Rabbi Aryeh Kaplan’s book on Jewish meditation contains a practice in which YudHeyVavHey, the Divine Name, is spelled out though a sequence of conscious breathing: Yud is a single point, potential without any expansion – the empty lungs between breaths. Hey is the expansion of the in-breath, bringing potential into actualization. Vav is the distribution of breath within the body and the exchange of gasses in the bloodstream. Heh is the contraction of the outbreath, giving vitality back to the world.  This meditation is encapsulated in Psalm 150:6,  kol haneshama tehalel ya: “the entire breath praises the Presence, Haleluyah”.

In Hebrew the deep, intimate link between breath and spirituality is expressed in three words for breath and spirit: Neshama comes from breath, and, more specifically, to draw in breath.  Nefesh is closely related to the verb that means to exhale. Ruakh can be translated as wind or spirit, and also is used to describe the human experience of being filled with the Spirit of the Divine.

During the month of Elul, the month leading up to the High Holy Days, we use all of these meanings of breath in a very specific way: we blow shofar every day— other than Shabbat—beginning from the first day of Elul and ending on the 28th day.
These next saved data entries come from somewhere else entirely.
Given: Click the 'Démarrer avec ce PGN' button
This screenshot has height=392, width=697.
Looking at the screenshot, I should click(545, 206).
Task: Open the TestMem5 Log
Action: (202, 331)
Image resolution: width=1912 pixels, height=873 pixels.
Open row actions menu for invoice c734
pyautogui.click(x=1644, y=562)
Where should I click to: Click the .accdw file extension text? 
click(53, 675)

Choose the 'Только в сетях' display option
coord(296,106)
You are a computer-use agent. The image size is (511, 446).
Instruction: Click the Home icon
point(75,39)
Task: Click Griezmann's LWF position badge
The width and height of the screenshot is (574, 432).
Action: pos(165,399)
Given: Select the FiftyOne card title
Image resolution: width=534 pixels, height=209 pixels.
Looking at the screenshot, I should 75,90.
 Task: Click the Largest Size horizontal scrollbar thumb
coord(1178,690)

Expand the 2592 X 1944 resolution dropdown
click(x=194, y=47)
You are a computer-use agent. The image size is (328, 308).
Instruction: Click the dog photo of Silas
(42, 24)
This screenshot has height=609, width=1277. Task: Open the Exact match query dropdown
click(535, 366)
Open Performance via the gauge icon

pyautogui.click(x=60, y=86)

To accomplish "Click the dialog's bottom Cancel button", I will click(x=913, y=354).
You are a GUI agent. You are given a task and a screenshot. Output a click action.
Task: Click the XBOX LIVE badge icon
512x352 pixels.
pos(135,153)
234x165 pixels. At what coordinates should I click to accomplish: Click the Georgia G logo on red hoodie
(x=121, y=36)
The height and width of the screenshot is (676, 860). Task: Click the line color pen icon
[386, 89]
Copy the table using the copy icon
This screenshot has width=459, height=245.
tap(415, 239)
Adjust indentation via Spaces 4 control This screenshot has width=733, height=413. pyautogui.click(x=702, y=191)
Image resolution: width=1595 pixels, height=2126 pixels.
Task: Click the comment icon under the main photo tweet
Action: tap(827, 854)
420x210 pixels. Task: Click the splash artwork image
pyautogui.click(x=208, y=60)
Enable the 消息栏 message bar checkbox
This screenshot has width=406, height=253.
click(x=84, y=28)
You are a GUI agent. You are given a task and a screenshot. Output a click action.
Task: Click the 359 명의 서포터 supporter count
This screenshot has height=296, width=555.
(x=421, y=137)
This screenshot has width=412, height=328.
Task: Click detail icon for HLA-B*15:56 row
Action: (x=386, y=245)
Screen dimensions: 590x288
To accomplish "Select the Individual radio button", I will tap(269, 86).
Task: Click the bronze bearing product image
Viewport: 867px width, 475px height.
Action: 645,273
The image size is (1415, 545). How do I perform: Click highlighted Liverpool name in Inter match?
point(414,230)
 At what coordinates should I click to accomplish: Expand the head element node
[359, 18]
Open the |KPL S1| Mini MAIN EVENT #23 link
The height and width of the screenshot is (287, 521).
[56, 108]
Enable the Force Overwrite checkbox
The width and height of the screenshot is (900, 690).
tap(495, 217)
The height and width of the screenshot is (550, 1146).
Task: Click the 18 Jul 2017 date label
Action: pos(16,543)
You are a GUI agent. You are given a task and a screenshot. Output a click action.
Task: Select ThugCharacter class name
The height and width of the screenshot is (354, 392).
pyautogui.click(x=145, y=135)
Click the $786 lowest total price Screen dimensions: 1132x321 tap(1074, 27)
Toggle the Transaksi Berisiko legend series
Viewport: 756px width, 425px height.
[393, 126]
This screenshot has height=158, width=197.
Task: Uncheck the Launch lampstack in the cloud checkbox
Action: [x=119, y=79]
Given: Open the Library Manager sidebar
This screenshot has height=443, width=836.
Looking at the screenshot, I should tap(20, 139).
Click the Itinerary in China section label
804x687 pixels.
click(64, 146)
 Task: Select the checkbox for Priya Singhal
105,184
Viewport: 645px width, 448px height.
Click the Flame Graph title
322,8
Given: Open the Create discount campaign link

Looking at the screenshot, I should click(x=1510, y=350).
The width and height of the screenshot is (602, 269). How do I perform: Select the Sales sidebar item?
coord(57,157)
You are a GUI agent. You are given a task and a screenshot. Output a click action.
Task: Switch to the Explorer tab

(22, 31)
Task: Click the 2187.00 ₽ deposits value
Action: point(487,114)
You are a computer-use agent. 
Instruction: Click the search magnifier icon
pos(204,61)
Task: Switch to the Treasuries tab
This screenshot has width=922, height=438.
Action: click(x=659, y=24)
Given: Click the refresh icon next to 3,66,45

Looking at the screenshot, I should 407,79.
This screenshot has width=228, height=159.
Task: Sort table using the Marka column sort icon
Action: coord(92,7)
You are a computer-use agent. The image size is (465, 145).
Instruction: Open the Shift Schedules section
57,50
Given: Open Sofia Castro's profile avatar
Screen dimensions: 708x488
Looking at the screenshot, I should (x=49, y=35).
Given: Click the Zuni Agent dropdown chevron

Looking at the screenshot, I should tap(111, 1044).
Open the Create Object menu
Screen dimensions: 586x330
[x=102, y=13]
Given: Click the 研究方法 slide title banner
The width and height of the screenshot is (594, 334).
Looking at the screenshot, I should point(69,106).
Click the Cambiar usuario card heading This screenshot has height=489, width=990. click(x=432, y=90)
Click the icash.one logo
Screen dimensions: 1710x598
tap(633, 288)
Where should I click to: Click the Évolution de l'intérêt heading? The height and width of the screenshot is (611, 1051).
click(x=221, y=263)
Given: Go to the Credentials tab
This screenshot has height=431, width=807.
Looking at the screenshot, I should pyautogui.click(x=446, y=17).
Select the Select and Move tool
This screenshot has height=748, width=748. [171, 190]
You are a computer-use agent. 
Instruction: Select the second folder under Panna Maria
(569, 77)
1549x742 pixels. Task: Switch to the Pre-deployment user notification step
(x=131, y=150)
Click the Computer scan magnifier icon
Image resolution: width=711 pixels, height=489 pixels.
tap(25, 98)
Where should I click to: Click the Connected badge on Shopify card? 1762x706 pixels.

Elul is our time of spiritual preparation. The Kabbalists interpret the gematria (the numerical value) of Elul —67— as equivalent to the gematria of binah— the quality of intuitive understanding. Elul is a time set aside for heshbon hanefesh—making an accounting of our souls, striving to grow in wisdom through self-reflection, through the process of teshuvah —turning and returning to the self that we intuitively understand ourselves to be and to which we want to return.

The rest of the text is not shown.